L’aide d’un conseiller en gestion de générosité

A l’automne 2015, Florian et Crama rencontrent Jean-Marie Destrée, Directeur Général de la Fondation Caritas France. Outre le souhait de travailler avec d’autres acteurs, le besoin d’avoir un appui sur les tâches administratives mais aussi une analyse critique des projets se fait en effet sentir. Partant, 2016 sera l’année de la structuration. Crama et Florian pensent dissoudre le fonds de dotation et créer une fondation sous égide de la Fondation Caritas France, laquelle abrite une centaine de structures dédiées à la lutte contre la pauvreté et l’exclusion. Jean-Marie Destrée leur suggère plutôt d’agir avec deux structures : le fonds de dotation – qui possède une personnalité juridique- pour les actions menées en direct et la fondation sous égide pour la gestion financière et la distribution des fonds. Cette création est rapide, peu coûteuse, gérée sous forme de convention tri-annuelle.

 

S’abriter pour mieux se lancer

Cette structuration trouve sa première traduction en avril 2016 : La fondation Impala-Avenir, sous égide de la Fondation Caritas France, voit le jour. Fondation de flux, tous les dons passent par elle et sont ensuite reversés aux projets que les fondateurs souhaitent soutenir. La gestion administrative (reçus fiscaux, conventions de financement…) est gérée par la Fondation Caritas France et permet aux fondateurs de bénéficier des déductions fiscales liées à l’IFI et surtout de se concentrer sur les projets. L’apport de l’expertise, du savoir-faire et du réseau de la Fondation Caritas permet d’assurer la conformité de l’opération aux règles légales/fiscales et de valider le sérieux des projets (suivi de l’utilisation des fonds…).

 

« Entreprendre au service du bien commun »

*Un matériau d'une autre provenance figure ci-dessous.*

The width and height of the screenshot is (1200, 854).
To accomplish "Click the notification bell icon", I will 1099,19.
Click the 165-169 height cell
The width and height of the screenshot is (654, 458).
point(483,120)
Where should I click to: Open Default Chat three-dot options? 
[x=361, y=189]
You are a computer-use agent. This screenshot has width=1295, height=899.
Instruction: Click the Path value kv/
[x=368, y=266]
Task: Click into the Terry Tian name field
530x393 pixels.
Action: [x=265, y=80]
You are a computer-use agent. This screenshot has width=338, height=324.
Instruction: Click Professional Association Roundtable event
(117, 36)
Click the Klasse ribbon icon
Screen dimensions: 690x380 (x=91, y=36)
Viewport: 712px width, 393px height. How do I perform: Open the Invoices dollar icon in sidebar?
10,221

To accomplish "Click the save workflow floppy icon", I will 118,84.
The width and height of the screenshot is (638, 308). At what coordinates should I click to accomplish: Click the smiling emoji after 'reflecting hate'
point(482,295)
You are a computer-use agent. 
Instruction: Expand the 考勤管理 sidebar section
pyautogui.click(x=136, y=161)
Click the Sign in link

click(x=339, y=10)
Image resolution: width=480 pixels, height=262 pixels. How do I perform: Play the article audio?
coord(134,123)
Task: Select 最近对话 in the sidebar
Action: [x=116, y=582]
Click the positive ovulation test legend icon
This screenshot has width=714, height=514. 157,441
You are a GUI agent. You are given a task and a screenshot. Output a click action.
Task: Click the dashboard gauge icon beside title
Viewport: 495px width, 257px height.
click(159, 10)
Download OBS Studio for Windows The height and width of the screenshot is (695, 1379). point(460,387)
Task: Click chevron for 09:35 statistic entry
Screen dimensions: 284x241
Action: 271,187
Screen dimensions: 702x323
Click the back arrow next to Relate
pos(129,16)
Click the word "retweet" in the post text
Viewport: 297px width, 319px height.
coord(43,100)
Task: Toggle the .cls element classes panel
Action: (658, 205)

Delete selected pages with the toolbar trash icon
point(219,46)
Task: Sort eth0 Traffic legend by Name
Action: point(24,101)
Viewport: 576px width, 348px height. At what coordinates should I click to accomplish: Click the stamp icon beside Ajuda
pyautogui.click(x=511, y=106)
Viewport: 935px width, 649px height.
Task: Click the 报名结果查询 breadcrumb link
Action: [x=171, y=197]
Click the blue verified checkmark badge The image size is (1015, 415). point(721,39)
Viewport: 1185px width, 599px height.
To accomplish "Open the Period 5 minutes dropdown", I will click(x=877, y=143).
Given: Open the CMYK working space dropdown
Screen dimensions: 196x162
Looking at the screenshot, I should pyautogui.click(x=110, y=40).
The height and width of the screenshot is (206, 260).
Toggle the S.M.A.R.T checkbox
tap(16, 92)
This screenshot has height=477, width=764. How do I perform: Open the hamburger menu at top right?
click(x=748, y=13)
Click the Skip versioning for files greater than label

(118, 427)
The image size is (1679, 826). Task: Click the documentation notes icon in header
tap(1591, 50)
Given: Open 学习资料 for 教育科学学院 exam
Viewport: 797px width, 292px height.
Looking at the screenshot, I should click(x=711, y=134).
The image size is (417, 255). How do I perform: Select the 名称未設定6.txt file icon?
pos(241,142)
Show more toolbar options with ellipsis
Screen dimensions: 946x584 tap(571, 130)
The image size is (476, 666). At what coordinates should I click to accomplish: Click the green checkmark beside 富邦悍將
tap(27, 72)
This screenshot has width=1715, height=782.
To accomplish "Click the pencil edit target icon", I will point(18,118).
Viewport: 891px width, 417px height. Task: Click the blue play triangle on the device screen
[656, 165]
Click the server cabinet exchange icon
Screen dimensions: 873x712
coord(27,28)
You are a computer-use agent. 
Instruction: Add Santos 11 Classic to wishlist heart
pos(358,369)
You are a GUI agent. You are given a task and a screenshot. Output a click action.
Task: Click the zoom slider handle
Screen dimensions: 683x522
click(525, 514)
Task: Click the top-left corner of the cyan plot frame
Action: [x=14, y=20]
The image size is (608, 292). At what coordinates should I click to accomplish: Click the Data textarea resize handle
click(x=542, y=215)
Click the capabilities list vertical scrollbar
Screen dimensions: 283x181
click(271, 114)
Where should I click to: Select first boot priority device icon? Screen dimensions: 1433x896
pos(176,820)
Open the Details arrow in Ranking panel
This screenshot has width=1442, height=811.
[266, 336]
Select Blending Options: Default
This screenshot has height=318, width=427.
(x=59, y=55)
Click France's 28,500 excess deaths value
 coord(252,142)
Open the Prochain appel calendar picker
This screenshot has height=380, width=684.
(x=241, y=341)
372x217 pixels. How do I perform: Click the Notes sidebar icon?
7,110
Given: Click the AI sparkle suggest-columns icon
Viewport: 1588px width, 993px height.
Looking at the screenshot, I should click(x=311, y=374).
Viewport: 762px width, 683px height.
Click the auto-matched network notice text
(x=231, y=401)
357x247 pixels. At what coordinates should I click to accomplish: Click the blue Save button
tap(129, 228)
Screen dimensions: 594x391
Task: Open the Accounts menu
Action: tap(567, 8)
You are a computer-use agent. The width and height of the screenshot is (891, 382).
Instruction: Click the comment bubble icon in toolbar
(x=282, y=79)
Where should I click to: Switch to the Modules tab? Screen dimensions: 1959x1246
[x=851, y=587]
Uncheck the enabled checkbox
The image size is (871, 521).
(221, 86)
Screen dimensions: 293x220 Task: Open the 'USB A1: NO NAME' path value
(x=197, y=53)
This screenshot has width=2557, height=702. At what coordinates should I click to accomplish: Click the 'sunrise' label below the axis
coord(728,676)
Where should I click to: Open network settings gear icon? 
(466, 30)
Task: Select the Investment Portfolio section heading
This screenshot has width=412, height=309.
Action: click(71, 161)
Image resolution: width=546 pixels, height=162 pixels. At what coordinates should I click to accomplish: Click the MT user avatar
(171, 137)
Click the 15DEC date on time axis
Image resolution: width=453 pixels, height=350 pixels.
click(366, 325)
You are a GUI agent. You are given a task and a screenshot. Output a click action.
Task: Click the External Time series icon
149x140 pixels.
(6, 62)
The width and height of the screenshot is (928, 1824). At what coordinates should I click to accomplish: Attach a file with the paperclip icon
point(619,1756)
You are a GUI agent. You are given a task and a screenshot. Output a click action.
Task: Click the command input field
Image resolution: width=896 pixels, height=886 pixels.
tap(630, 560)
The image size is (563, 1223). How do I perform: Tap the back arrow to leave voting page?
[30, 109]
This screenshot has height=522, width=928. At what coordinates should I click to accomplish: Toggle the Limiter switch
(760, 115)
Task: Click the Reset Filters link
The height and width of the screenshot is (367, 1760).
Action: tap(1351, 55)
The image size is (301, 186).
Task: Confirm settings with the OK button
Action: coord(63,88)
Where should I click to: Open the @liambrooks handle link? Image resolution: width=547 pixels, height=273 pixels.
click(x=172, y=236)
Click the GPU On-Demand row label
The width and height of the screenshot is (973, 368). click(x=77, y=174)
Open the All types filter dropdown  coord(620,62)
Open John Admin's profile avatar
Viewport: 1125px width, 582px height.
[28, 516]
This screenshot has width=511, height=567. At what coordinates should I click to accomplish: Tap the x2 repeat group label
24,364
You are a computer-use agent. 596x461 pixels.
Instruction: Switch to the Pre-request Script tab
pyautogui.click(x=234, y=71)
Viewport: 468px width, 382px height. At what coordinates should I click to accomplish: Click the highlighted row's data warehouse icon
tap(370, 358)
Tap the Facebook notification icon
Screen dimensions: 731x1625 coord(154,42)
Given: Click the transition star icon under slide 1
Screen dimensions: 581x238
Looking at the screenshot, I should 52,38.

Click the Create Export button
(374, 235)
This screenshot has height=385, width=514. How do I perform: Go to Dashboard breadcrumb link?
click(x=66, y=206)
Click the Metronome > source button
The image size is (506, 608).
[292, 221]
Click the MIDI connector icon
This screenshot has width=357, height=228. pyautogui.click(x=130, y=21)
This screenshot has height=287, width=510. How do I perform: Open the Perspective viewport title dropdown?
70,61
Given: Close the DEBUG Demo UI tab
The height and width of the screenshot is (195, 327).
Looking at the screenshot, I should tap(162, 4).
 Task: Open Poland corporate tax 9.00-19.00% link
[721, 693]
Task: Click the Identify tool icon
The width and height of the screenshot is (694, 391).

Florian quitte son entreprise en mars 2017. Mais chassez l’entrepreneur, il revient au galop. Connaissant les besoins de recrutement des filières du numériques, il sait qu’il y a là un gisement d’emploi. L’idée fait alors son chemin : créer un module de formation de techniciens de la fibre optique adapté aux décrocheurs. Le succès est immédiat et le projet prend vite de l’ampleur : 18 mois après le lancement du premier module, 10 dispositifs sont actifs, de la Corse à la Corrèze. Le dispositif philanthropique de Florian et Crama est ainsi parachevé avec cette structure : le fonds de dotation a été l’incubateur du projet et la Fondation sous égide prend le relais en finançant soit l’association, soit les membres du réseau. « C’est bien de donner, mais c’est mieux d’arriver à changer les choses », constate Florian qui dispose désormais de ses propres outils philanthropiques, pour innover dans des dispositifs disruptifs. Un entrepreneur sait mettre les bonnes personnes autour de la table, les faire communiquer et produire de nouvelles solutions. En affaires, comme en philanthropie.